Arthur came back from work in good fettle.

‘Did you go out?'

‘Oh, I walked around the block before doing my shopping.'

‘Did anything happen?'

‘What on earth should happen?'

‘I suppose not. A faint shadow of disquiet.'

‘I don't see what there is to be uneasy about. Even if there were, what are we supposed to do about it? Stay cowering in the cellar?'

‘Well good. That's fine then. We've an invitation for drinks.'

‘Parties!' said Arlette, no great party-lover. ‘I'm fairly tired.'

‘I thought it might do you good. We've lived rather in one another's hair. It's only Philippe.' A young assistant lecturer in Psychology, with anarchist leanings, whom she rather liked.

‘Be full of students.' Having brought up three children, Arlette said occasionally that she'd had enough of students. ‘Oh all right then.'

‘We needn't stay late.'

‘Shall we take the car?' asked Arthur after supper, helping to zip his wife into a gay frock ‘suitable for students'; one should never try to dress like them, she said, and least of all in blankets.

‘No, why? It's stopped raining and it's only the Rue de Palerme.'

‘All right by me. Bound to be terribly stuffy anyhow. And noisy. As well as full of marijuana smoke. Bit of fresh air on the way back will do us good. What do we contribute?' rummaging in the drinks cupboard, ‘perhaps as it's getting colder, gluh-wein?' coming up with a couple of bottles.

‘As long as it's not spiked too heavily: the last one had vodka or something in it and I got a bit pissed.' They set out, Arthur with a shopping bag – ‘I like to eat the peel; is this a biological lemon?' – and Arlette with her gloved hand in her pocket. Explanations were so boring. ‘I got into a fight with a tin of cannelonis.'

A pleasant five-minute walk, just what one needed on the way back to get rid of fumes. No fog. A fairly mild atmosphere with a bit of scotch mist, not enough to make one wet. Tiny beads of moisture on one's coat and hair.

The Esplanade is the most campussy part of Strasbourg University: a big space that had never been built on, having been jealously held onto by the Army ever since the town had been fortified by Vauban. When the Army finally decided that the war of 1870 was over, roughly ninety years after that traumatizing event, one had this huge area. The building promoters fell upon about half of it with the usual expensive results, draughty outside and rickety within. The University made a better job of the other half and planted a lot of trees. All they had to do was cross the Boulevard de la Victoire and take an alleyway running straight across, dignified with the suitably academic name of Rue Blaise Pascal, but it is nice,
because there are no cars and there are four rows of lindens. In the evenings this is fairly deserted, but you don't run much risk of getting mugged. There is plenty of light from fairly high street lamps with quite pleasant white mushrooms on them.

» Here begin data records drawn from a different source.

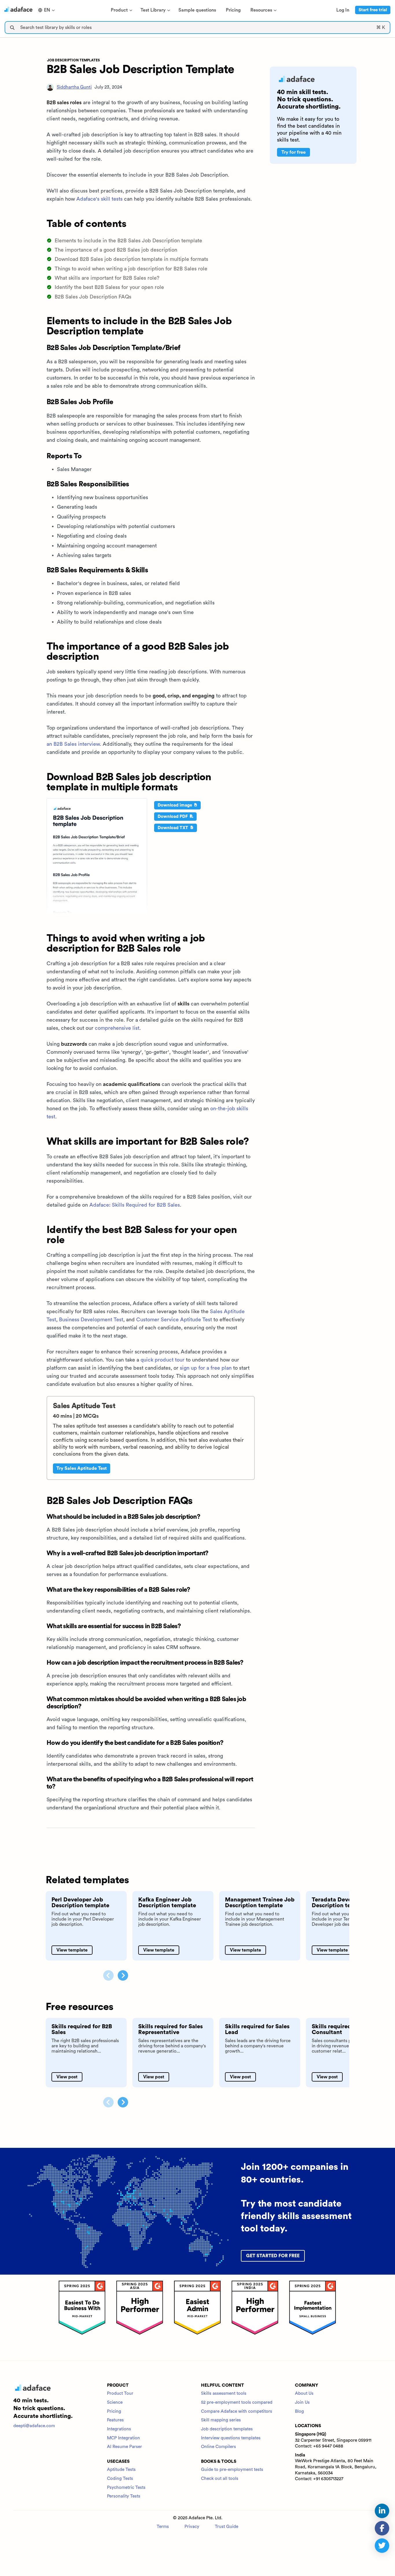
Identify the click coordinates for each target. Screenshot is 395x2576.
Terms (163, 2526)
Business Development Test (91, 1319)
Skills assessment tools (223, 2393)
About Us (304, 2393)
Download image (175, 805)
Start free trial (373, 10)
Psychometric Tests (126, 2487)
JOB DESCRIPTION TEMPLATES (73, 60)
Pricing (114, 2411)
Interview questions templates (231, 2438)
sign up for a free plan (206, 1368)
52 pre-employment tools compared (236, 2402)
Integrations (119, 2429)
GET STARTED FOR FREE (273, 2255)
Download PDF (173, 816)
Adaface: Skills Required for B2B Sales (134, 1205)
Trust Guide (226, 2526)
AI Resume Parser (124, 2447)
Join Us (302, 2402)
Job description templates (227, 2429)
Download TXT (173, 828)
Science (115, 2402)
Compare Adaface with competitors (236, 2411)
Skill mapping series (221, 2420)
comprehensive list (117, 1028)
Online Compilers (218, 2447)
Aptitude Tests (121, 2469)
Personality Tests (123, 2496)
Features (115, 2420)
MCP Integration (123, 2438)
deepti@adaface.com (34, 2426)
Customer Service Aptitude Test (174, 1319)
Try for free (293, 152)
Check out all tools (219, 2478)
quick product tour (162, 1359)
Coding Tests (120, 2478)
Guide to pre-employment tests (232, 2469)
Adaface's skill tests (99, 198)
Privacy (191, 2526)
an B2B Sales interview (73, 744)
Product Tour (120, 2393)
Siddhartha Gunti (74, 87)
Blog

You pass by the Library, and the big boring administrative building, with the tall tower of the Chemistry Institute on your left: an ellipse with its ends clipped like a cigar: quite a good-looking building. You pass a variety of shapeless things devoted to Biology and Molecular Something or other, and come out on a big oval space half enclosed by the wings of the Law Faculty, with a decorative pavement and such shrubs as survive the gale-like draughts. It would be quite good for skateboarding if it wasn't so flat.